Hi @lab-one,

Are you able to reproduce this issue in a project that you could share with us for further investigation?

Otherwise, could you provide some more information regarding the level where you are seeing the performance regression?

  • enable stat SceneRendering and provide screenshot
  • is the level using Instanced Static Meshes?
    • can you provide a rough estimate of number of instances?
    • do the ISMs use Nanite or regular meshes?
  • does the level contain a lot of Static Meshes using World Position Offset and do those meshes have “Evaluate World Position Offset in Ray Tracing” enabled? can you provide a rough estimate of number of such meshes?
  • does the level contain a lot of Skeletal Meshes? can you provide a rough estimate of number of such meshes?



Hi Tiago,

Was not expecting my comment to summon someone from Epic itself, thank you so much for your swift reaction, and I apologize for unnecessary gray hairs if you got any, because I got.

It was a bit unfair to me to say that issue is coming from the engine, it is just 5.4 update made it more prominent.

You can see stat scene rendering in my original comment and it shows that the issue is in GatherRaytracingWorldInstances.
So it all boils down to checkbox “Visible in Raytracing” on foliage.

I total have 560k foliage instances on my scene, and as soon as Visible in Raytracing checkbox is activated on foliage I see how this function goes crazy, which is natural for 560k instances.

It’s just that in 5.3 performance of that function was under my target value ~22ms, so I was not paying attention, and in 5.4 it stopped being there, and this drop is more noticeable the more foliage I have on my scene.

My workaround is obviously to disable Raytracing on foliage, because it is unnecessary.

However, I see that even if I set Cull Distance for foliage to be extremely low, function is takes performance. I don’t know much about it, but maybe that information will help you as well.

Extra unrelated side note: I am using Dynamic Grass Plugin https://www.unrealengine.com/marketplace/en-US/product/dynamic-grass-system, and that plugin doesn’t respect Visible in Raytracing checkbox, and that is what made my issue actually noticeable.

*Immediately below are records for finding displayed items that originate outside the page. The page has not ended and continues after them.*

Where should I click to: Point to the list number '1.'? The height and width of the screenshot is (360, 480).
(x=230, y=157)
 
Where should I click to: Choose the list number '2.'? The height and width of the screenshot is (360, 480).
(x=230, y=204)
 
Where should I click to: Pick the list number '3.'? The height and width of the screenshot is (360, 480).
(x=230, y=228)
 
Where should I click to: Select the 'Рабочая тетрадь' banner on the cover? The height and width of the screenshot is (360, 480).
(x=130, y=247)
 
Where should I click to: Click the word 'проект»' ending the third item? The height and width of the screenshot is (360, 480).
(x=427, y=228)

Same thing for me in 5.3 I was getting 70 FPS now I’m getting around 30. Setting visible in ray tracing to false for foliage solves the issue.

Also using a fair amount of instanced static mesh with nanite.

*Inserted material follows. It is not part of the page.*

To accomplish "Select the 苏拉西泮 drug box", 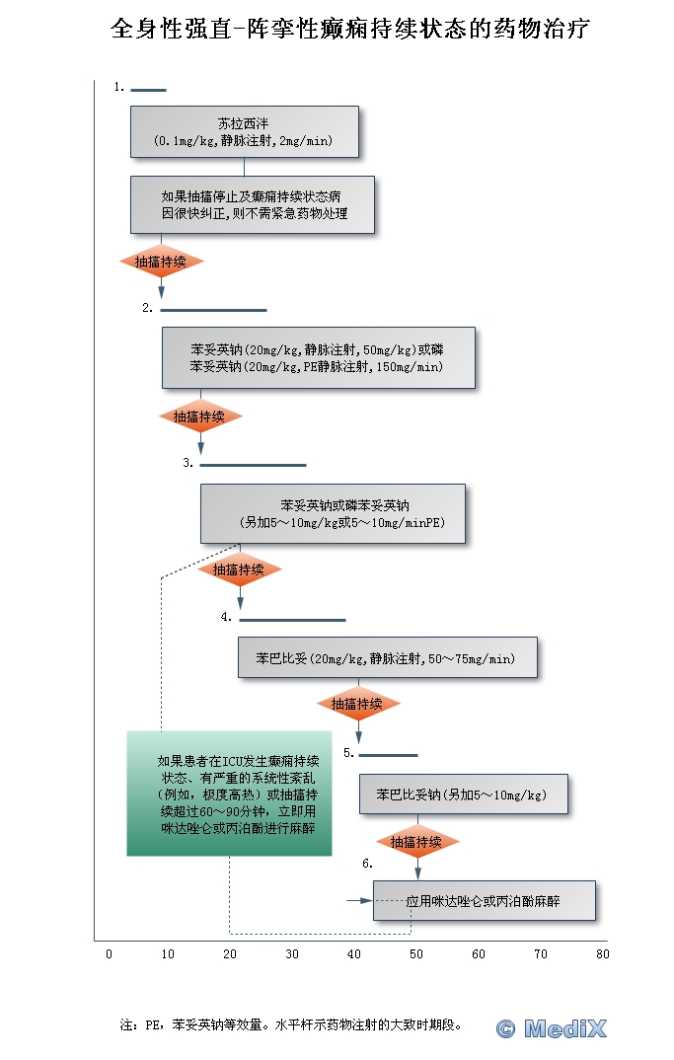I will [244, 132].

Is it normal that ray tracing is still evaluated even if Use Hardware Ray Tracing When Available is set to false in project setting ? because I still get the same performance whether it’s false or true.

Deleting the hole foliage does not fix the issue. Also the telemetry plugin does not fix anything at my machine.

I was able to get almost same performance like I got with 5.3 by doing:

UnrealEditor.exe path_to\ProjectName.uproject -run=DerivedDataCache -fill to fix the incredible stuttering each few msecs. Seems like the automatic-cachinge feature is bugged and/or it’s not generating required files after upgrade anymore.

r.Nanite 0 to get about double the FPS. In 5.3 it’s same scene and runs much better (even with r.Nanite 1 there’s no difference). As far I’m aware none of the meshes uses nanite. Nanite is ok as long as it does not get into my way. But even disabling Nanite at all meshes in the map does not fix the issue. Neither removing the foliage. The only difference is 5.3 (is ok) vs 5.4 (huge performance loss). If Nanite makes the performance extreme worse its a big no. It’s better to make proper retopo even in case if you might do some collisions anyway.

I’m not a computer expert so take my comments with some salt. I have been plagued with the FPS drops in UE 5.4 so I tried to work on the problem, if only so I could use UE again.

I seemed to me that there are two problems with FPS rolled into one. Firstly, the capping FPS to 60 frames, which means less frames to play with. Secondly, the frames are being used for UE5 to create shaders on the fly.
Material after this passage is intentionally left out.